*** Opening DATA SUPPLIED ***

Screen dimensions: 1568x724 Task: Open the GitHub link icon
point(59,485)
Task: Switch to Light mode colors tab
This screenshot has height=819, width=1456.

*** Closing DATA SUPPLIED ***
*** Opening DATA SUPPLIED ***

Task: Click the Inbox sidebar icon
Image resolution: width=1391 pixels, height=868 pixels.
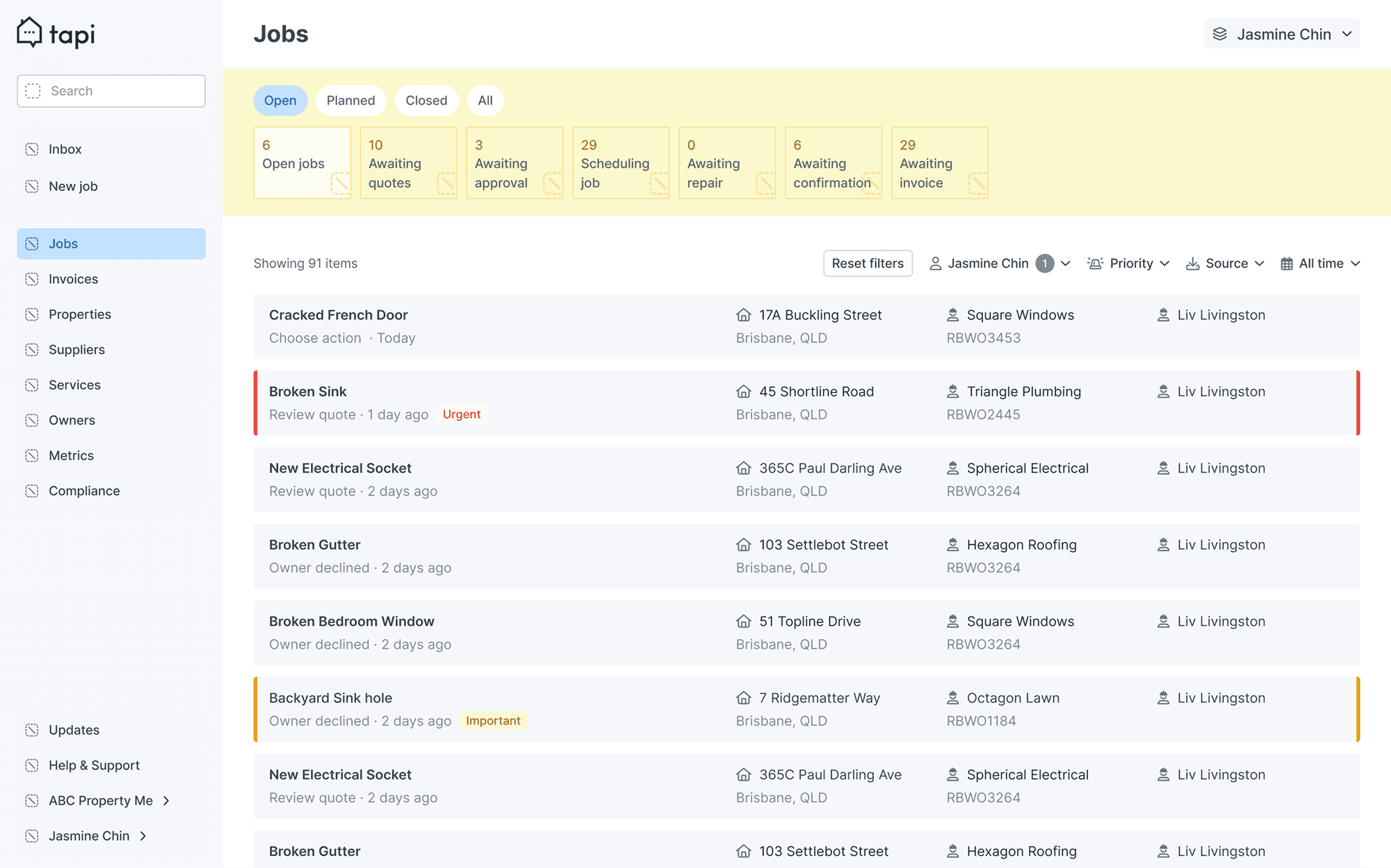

*** Closing DATA SUPPLIED ***
*** Opening DATA SUPPLIED ***

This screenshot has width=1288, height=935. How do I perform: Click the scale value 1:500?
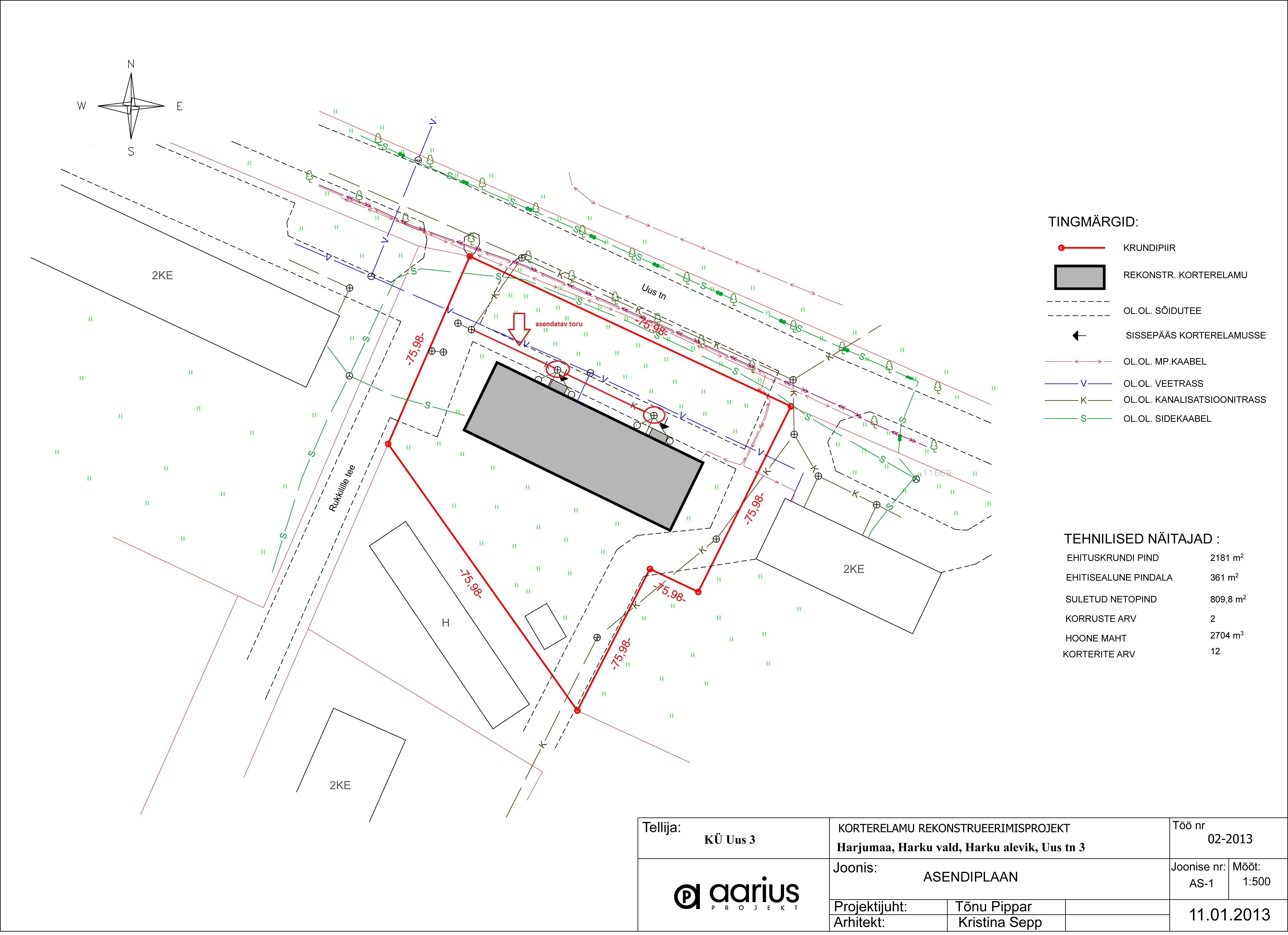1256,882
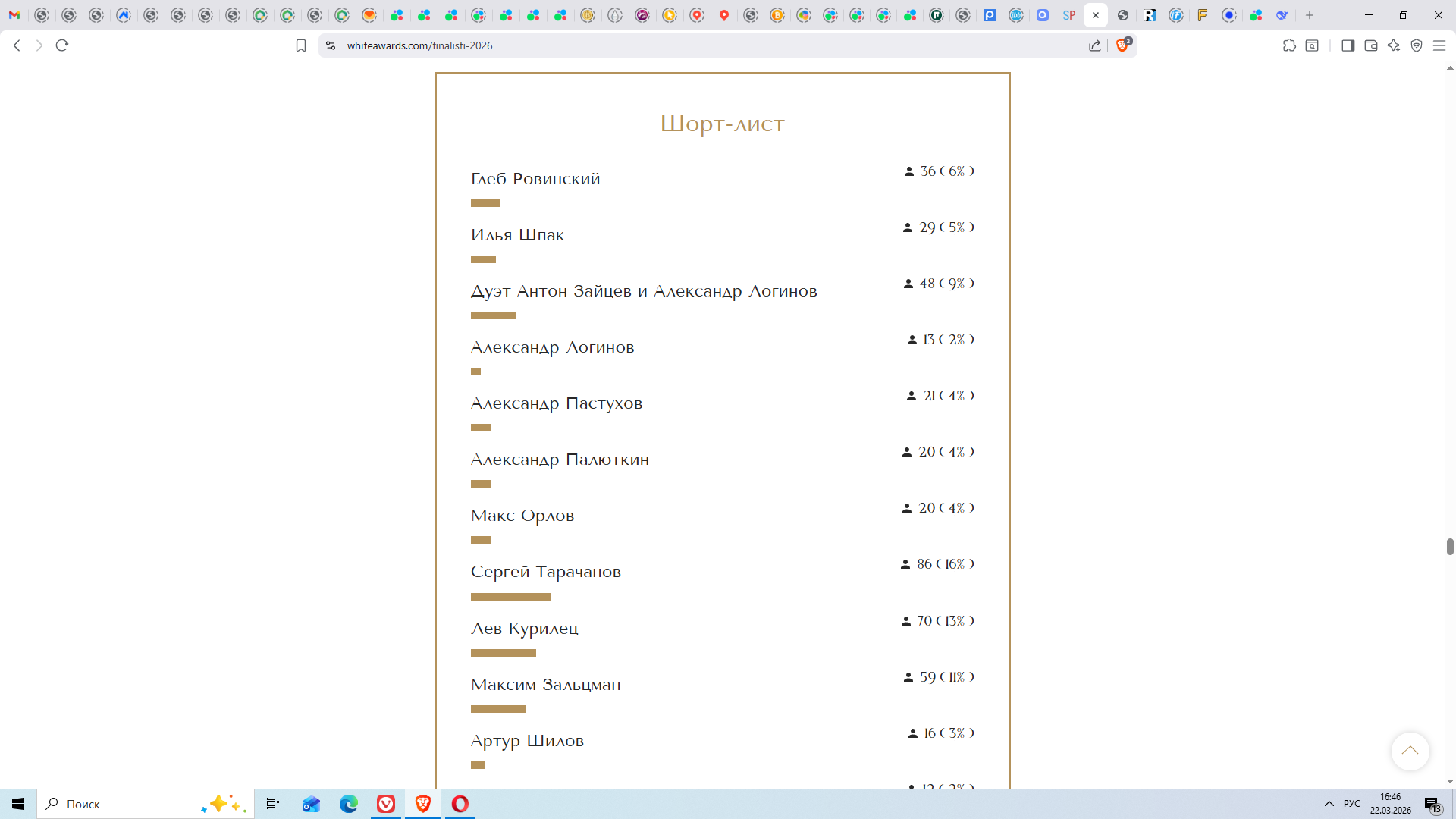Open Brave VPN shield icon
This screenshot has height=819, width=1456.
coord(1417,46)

*** Closing DATA SUPPLIED ***

Print exactly the lines above, between the one holding "Task: Click the Inbox sidebar icon" and the one holding "Image resolution: width=1391", inclusive, and nothing besides.

* ANSWER TO THE PROBLEM *
Task: Click the Inbox sidebar icon
Image resolution: width=1391 pixels, height=868 pixels.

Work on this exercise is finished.